No lado oposto estão
o oficial nazista Bergmann (Harry Feist) e sua assistente
Ingrid (Giovanna Galletti). O curioso na caracterização
destes personagens é que eles reúnem tudo
aquilo que a Rossellini pareceria sintetizar as fraquezas
e os vícios do homem: as drogas, a covardia,
a homossexualidade etc. Ambos são capazes de
atrocidades como a tortura, mas recuam diante da indignação
de Don Pietro. São ao mesmo tempo monstros e
criaturas frágeis: um sopro poderia derrubá-los,
assim como uma única frase racional pode pulverizar
qualquer teoria da superioridade das raças. Bergmann
e sua assistente representam a fragilidade do fascismo,
que justamente por ser frágil precisa apoiar-se
no massacre e nas armas, e necessita da fraqueza espiritual
e do irracionalismo dos que o admitem. Caso da personagem
interpretada por Maria Michi, a cantora Marina, que
adere ao nazismo em troca de casacos de pele e de drogas.
Há, por fim, a
personagem de Pina, vivida por Anna Magnani, que, a
despeito do pouco tempo que toma nas telas, assume uma
dimensão bem maior do que se poderia prever.
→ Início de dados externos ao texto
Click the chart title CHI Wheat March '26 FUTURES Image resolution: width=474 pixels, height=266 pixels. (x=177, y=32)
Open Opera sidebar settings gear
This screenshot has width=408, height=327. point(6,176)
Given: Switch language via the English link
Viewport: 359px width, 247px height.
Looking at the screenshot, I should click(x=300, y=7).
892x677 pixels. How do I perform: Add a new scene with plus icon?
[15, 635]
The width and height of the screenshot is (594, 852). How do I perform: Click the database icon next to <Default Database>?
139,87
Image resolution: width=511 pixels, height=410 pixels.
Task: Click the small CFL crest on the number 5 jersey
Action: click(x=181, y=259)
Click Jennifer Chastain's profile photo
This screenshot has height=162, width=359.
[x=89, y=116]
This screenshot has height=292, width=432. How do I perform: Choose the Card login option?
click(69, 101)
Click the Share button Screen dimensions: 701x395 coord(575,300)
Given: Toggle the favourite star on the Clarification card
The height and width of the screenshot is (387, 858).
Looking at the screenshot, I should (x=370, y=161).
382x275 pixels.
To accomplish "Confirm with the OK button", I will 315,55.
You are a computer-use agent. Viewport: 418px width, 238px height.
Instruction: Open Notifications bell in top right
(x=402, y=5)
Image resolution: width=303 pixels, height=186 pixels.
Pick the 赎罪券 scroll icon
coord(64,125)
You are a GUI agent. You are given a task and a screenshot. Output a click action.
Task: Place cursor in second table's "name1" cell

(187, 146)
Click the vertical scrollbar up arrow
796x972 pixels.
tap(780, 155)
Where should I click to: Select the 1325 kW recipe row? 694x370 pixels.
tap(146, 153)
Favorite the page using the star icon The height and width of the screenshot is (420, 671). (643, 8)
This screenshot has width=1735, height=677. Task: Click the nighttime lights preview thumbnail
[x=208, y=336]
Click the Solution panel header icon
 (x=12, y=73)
É com Anna Magnani uma das cenas mais impactantes
de Roma, Cidade Aberta, justamente a que introduz
um outro tema talvez tão importante quanto a
resistência e o desespero: a morte. E ela chega
de forma brutal, embora não propriamente como
tragédia e sim como um fato, numa
chave de abordagem que terá reflexos posteriores
em um filme como Viver a Vida (Vivre Sa Vie -
1962), de Jean-Luc Godard.
Assim como a morte não
constitui material melodramático, Rossellini
evita envolver o espectador nas "razões"
psicológicas de cada personagem, deixando que
eles se movam (surjam e desapareçam) sem que
nós tenhamos o domínio de suas individualidades.
Há um distanciamento crítico em torno
das ações, de forma a deixar em relevo
o "lugar" (social, histórico,
ideológico) de onde cada personagem fala. Esta
busca por um olhar "horizontal" na relação
entre os personagens e destes com o espectador é
coerente com a própria estrutura narrativa; o
filme abre e fecha com planos similares (tomadas gerais
da cidade de Roma), criando uma circularidade apenas
aparente: se no início são as botas militares
dos soldados alemães que marcham sobre a cidade
ocupada, no plano final as crianças caminham
para um futuro - o ano zero da reconstrução.